Whilst to a certain extent TV remained the main conduit for mainstream media for the next decade and half, a new invention was going to challenge how you got onto the small screen. The video cassette, meant that production cost plummeted and you no longer needed a rich backer to fund your film projects.

In the UK a Welshman Alan Hughes was to cash in on this new phenomenon when he started filming climbers in action. His first videos were almost instance hits and included Total Control, a palm sweating montage of Big Jim Jewel soloing many classic extreme routes. Followed by the iconic Stone Monkey, a kind of rock-u-mentary about the ineffable Johnny Dawes; then finally the cult classic Gogarth that featured some serious air time.

The production of these VHS videos still needed a decent production house or a favour to produce. Instead the next breakthrough in media was in 1991 when Tim Bernes-Lee started the world wide web, his vision for a free open source internet meant that the platform would soon become omnipresent in our lives. Now rather than wait for a climbing magazine or the next video to be released we could get the latest climbing news within hours or nowadays minutes of it happening, through what has been dubbed Citizen Journalism.


The real watershed was when computers, video and the internet had their very own love child. No longer did you need a supercomputer to edit video. Anyone with a Mac could now essentially be production house and with Youtube to broadcast yourself. Fame could literally await anyone with a reasonable imagination, some basic skills and a story to tell, failing that a capturing a big fall or funny incident could make you go viral.

Today simply trawling through the flood of climbing videos is painful as you sort wheat from the chaff. For whilst there are a few golden nuggets out there put together by one man and his laptop, there is also a veritable pile of dross as everyman and his dog uploads their latest unedited ascent of Cresent arête or Flying Buttress Direct, shot on their Go Amatuer or iPhone.

What this has almost led to is the no proof, no glory culture. Whilst you might be the best climber in the world, unless you have your own videographer following you around like a lost sheep, making shorts about your latest rad sends then you are no one. The fact more and more hard routes are being filmed is making it harder for people to truly onsight routes. Consequently what people can flash having watched five youtube ascents of the route, has risen considerably.

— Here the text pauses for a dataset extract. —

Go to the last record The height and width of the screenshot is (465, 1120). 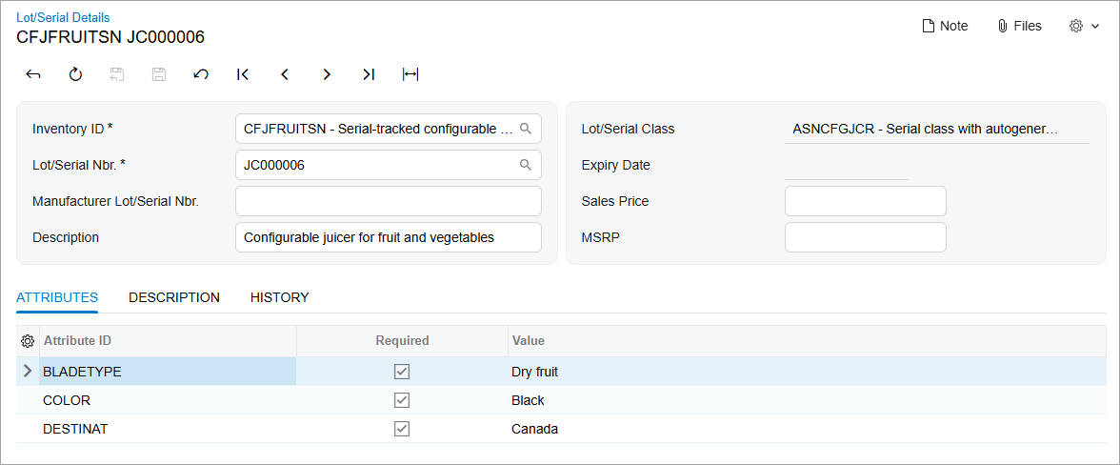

Years ago I made a film about North Wales Boulder, I posted it up for everyone to see for free. I was pleased to hear recently some young boulders watch it time and again to get the beta on different problems. Helping them save time, as they already have the beta, so its just a case of pulling hard, the ultimate in climbing by numbers. It make you wonder just whether in a few years we will be saying you tube-beta-flash it.